The task: Display each line of the entries below that contains the word "pixels".

Data entries:
======
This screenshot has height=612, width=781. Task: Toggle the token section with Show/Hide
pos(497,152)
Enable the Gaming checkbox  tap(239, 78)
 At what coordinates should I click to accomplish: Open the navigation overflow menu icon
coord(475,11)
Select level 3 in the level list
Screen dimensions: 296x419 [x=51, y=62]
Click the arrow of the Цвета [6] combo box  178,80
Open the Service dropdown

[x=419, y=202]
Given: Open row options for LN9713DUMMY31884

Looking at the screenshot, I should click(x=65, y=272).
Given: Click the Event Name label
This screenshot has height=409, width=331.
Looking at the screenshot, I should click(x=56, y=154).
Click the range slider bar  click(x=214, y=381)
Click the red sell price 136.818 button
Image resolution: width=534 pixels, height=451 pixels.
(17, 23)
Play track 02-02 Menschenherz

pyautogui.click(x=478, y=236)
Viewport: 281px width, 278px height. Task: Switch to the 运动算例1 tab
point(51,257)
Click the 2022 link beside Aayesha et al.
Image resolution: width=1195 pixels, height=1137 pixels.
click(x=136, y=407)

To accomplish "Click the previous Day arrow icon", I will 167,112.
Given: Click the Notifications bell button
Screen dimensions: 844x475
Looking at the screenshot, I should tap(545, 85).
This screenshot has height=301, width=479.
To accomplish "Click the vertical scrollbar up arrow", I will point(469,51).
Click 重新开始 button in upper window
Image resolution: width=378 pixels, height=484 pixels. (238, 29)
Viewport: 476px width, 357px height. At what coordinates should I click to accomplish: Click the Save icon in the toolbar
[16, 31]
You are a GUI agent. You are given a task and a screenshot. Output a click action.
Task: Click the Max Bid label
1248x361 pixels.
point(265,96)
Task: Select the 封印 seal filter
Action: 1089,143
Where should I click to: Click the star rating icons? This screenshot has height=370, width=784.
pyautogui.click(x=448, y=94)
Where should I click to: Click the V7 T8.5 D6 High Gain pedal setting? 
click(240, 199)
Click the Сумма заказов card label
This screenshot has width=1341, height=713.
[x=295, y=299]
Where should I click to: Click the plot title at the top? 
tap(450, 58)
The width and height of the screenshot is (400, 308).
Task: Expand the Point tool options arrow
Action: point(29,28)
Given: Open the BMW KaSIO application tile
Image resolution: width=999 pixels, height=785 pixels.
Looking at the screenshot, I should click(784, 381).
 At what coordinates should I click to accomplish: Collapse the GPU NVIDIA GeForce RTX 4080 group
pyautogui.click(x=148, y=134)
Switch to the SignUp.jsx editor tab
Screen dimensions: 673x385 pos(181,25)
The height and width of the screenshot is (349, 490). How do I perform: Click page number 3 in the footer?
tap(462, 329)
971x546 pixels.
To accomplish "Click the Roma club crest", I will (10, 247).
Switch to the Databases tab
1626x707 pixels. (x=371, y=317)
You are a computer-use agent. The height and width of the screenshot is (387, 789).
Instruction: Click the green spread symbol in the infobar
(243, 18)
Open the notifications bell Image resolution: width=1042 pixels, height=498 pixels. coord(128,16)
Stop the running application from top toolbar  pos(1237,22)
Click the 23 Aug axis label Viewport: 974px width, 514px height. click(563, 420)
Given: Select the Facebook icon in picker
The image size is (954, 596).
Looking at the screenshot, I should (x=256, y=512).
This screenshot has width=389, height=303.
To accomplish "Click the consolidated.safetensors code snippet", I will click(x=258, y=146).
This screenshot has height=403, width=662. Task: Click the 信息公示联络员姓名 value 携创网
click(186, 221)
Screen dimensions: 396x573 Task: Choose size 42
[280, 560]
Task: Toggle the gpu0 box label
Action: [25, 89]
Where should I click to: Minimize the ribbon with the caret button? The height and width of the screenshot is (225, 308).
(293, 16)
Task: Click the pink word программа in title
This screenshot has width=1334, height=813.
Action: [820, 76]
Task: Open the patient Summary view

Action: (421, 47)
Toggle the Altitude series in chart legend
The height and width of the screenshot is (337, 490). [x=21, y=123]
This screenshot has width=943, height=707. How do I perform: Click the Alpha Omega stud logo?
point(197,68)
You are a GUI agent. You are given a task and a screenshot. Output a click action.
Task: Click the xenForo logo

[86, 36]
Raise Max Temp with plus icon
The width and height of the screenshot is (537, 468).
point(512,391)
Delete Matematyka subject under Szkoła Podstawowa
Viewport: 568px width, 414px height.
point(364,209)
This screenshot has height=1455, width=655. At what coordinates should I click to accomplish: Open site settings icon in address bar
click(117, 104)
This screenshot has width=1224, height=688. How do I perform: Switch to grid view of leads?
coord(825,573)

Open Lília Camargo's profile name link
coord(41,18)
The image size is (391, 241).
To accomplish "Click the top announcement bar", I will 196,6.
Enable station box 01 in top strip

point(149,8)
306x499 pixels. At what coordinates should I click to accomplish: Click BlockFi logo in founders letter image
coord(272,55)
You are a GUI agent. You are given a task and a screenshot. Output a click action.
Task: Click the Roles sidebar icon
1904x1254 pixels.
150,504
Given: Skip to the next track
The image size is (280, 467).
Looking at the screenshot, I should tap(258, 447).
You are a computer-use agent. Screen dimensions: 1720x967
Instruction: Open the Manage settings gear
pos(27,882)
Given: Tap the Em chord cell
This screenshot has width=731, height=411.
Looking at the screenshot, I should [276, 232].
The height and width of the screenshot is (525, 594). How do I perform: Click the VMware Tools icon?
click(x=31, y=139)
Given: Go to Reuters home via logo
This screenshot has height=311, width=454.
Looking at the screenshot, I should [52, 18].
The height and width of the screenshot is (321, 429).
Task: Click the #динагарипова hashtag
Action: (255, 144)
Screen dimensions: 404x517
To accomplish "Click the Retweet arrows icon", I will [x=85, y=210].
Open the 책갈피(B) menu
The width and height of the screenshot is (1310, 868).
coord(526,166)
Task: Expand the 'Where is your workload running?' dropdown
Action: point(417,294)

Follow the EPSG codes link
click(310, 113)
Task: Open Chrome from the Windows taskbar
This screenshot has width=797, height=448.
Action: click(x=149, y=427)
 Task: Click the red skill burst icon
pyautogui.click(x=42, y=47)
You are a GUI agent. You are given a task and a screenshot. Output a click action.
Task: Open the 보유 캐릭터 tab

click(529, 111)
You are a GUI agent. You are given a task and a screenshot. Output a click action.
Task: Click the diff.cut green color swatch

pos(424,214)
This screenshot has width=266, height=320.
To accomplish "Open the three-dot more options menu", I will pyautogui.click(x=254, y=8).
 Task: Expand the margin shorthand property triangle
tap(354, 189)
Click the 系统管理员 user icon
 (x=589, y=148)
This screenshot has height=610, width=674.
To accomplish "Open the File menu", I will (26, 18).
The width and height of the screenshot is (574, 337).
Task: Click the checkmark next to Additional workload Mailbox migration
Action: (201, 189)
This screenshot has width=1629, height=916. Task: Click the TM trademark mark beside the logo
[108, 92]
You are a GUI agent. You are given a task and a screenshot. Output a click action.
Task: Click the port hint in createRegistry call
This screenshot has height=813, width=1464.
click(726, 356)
======
Exercise result:
Image resolution: width=534 pixels, height=451 pixels.
Image resolution: width=1195 pixels, height=1137 pixels.
Image resolution: width=378 pixels, height=484 pixels. (238, 29)
1248x361 pixels.
Image resolution: width=999 pixels, height=785 pixels.
971x546 pixels.
1626x707 pixels. (x=371, y=317)
Open the notifications bell Image resolution: width=1042 pixels, height=498 pixels. coord(128,16)
306x499 pixels. At what coordinates should I click to accomplish: Click BlockFi logo in founders letter image
1904x1254 pixels.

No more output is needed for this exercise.